EXERCISE OBJECTIVE — Could you convert the records below into a Markdown table with the columns "No." and "Text", numbering each line in order and skipping blank lines? Include only the span starting with the line that contains "popular (463, 709)" and going on through the line that contains "DIVISION [559, 173]".

DATA RECORDS —

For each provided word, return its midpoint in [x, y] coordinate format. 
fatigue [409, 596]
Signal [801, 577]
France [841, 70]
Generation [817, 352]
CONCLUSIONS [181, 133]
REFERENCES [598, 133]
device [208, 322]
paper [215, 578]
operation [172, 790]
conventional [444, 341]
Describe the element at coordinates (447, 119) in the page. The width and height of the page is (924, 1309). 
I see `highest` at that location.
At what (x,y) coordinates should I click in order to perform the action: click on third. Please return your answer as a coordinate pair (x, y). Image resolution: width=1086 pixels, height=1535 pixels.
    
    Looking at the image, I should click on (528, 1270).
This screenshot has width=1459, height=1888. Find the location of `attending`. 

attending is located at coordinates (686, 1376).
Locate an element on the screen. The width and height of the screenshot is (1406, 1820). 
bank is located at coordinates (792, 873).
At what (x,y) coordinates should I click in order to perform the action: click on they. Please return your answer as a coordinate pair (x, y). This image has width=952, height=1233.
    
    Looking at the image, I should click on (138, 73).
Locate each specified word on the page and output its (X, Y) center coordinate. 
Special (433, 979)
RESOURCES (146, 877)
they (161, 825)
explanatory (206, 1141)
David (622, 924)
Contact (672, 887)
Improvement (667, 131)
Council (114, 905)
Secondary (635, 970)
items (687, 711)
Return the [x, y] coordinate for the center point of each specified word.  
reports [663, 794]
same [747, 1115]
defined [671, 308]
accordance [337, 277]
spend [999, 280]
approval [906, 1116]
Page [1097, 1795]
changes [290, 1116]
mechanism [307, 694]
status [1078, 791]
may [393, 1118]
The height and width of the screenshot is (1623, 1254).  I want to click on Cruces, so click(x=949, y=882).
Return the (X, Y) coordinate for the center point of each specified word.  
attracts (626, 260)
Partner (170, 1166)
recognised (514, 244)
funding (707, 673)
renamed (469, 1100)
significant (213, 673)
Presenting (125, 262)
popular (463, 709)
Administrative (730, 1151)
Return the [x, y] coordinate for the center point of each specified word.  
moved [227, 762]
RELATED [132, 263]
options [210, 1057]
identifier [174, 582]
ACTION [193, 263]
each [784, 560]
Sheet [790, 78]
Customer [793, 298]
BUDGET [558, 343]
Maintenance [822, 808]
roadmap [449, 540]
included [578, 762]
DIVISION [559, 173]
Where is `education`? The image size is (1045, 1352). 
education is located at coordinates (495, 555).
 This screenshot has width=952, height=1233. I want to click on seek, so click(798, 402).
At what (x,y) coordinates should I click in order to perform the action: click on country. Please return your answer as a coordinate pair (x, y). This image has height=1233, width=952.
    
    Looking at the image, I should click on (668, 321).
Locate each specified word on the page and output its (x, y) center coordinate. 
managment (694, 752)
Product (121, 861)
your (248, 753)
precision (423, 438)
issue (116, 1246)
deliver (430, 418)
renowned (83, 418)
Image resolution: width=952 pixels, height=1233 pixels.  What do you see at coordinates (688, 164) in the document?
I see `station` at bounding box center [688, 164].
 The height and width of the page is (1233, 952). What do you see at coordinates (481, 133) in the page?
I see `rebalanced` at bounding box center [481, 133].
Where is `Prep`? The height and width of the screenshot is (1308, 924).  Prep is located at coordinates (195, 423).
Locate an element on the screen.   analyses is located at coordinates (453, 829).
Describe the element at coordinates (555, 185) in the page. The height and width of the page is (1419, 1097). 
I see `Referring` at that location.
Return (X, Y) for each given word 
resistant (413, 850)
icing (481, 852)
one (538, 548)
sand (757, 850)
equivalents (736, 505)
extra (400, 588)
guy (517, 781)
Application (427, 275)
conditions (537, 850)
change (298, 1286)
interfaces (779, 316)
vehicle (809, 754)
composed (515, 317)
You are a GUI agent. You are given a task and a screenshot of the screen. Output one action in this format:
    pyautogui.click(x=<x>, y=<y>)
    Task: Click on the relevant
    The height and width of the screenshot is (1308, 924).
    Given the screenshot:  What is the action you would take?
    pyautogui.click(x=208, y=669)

THE REPLY —
| No. | Text |
|---|---|
| 1 | popular (463, 709) |
| 2 | Administrative (730, 1151) |
| 3 | Return the [x, y] coordinate for the center point of each specified word.   |
| 4 | moved [227, 762] |
| 5 | RELATED [132, 263] |
| 6 | options [210, 1057] |
| 7 | identifier [174, 582] |
| 8 | ACTION [193, 263] |
| 9 | each [784, 560] |
| 10 | Sheet [790, 78] |
| 11 | Customer [793, 298] |
| 12 | BUDGET [558, 343] |
| 13 | Maintenance [822, 808] |
| 14 | roadmap [449, 540] |
| 15 | included [578, 762] |
| 16 | DIVISION [559, 173] |